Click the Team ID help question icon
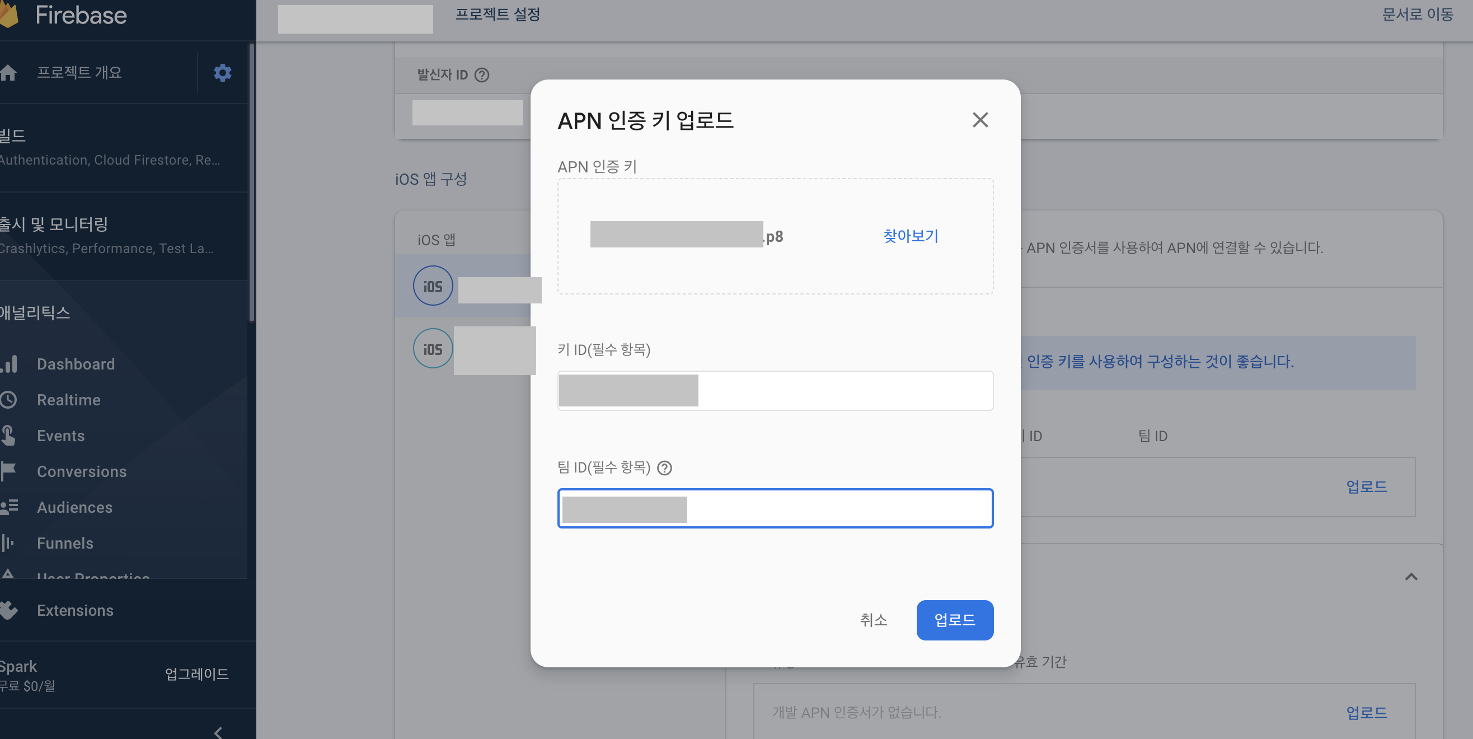 [664, 468]
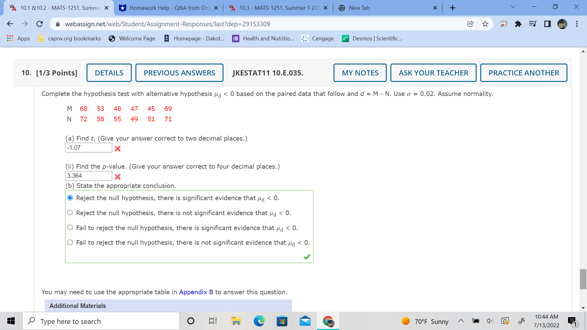Screen dimensions: 587x330
Task: Click the share page icon in the address bar
Action: pyautogui.click(x=470, y=24)
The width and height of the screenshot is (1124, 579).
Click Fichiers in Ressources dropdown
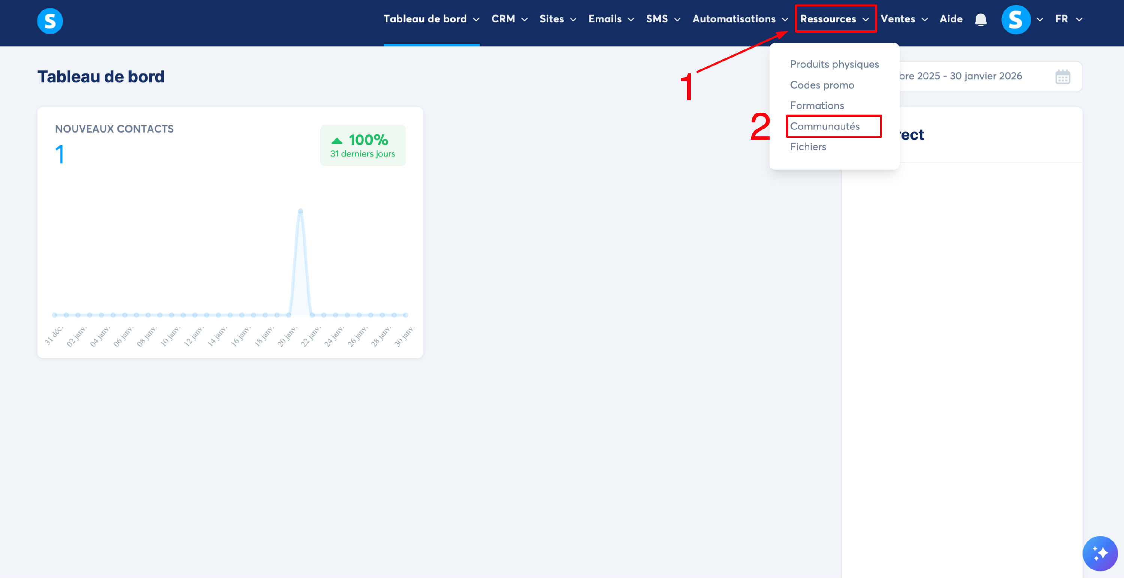pyautogui.click(x=808, y=147)
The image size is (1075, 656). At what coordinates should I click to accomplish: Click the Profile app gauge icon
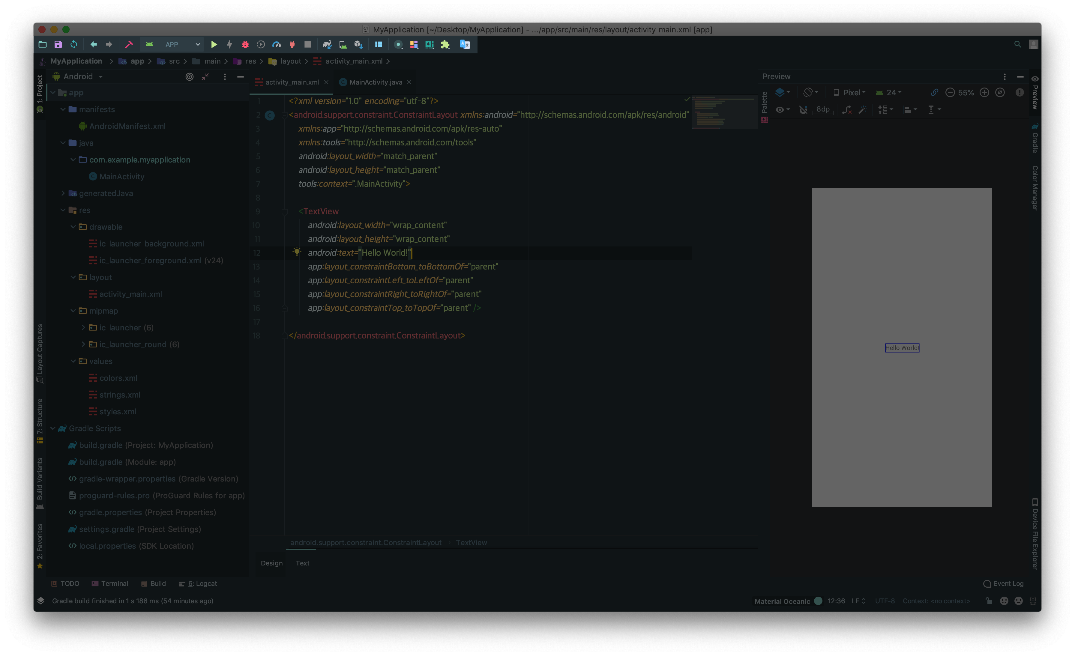(x=277, y=44)
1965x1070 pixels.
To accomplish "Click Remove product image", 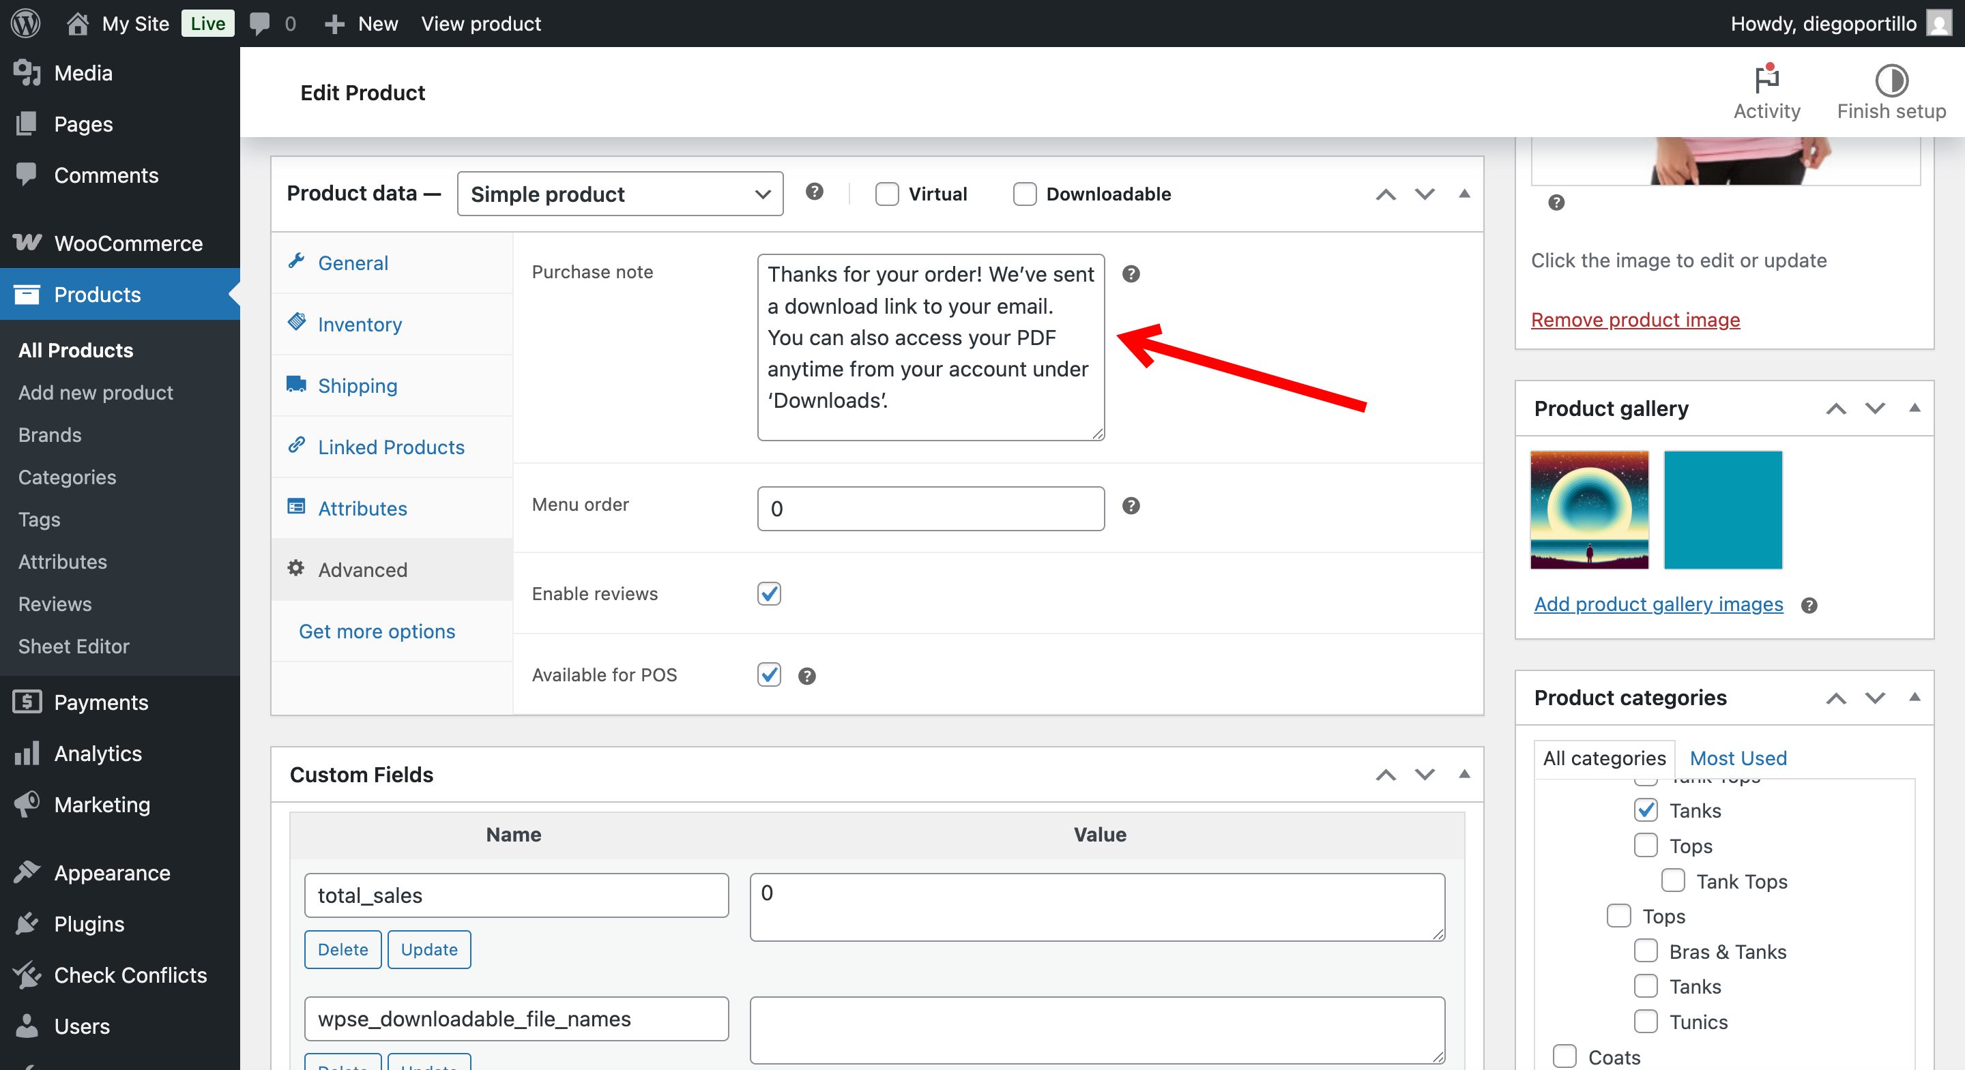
-=-=-=-=-
Exercise :: Would you print the material exactly once more, without any of its pictures?

Solution to the exercise ::
Click the Team ID help question icon
 [664, 468]
Screen dimensions: 587x330
Task: Click the share page icon in the address bar
Action: pyautogui.click(x=470, y=24)
The width and height of the screenshot is (1124, 579).
Click Fichiers in Ressources dropdown
pyautogui.click(x=808, y=147)
The image size is (1075, 656). At what coordinates should I click to accomplish: Click the Profile app gauge icon
(x=277, y=44)
1965x1070 pixels.
To accomplish "Click Remove product image", 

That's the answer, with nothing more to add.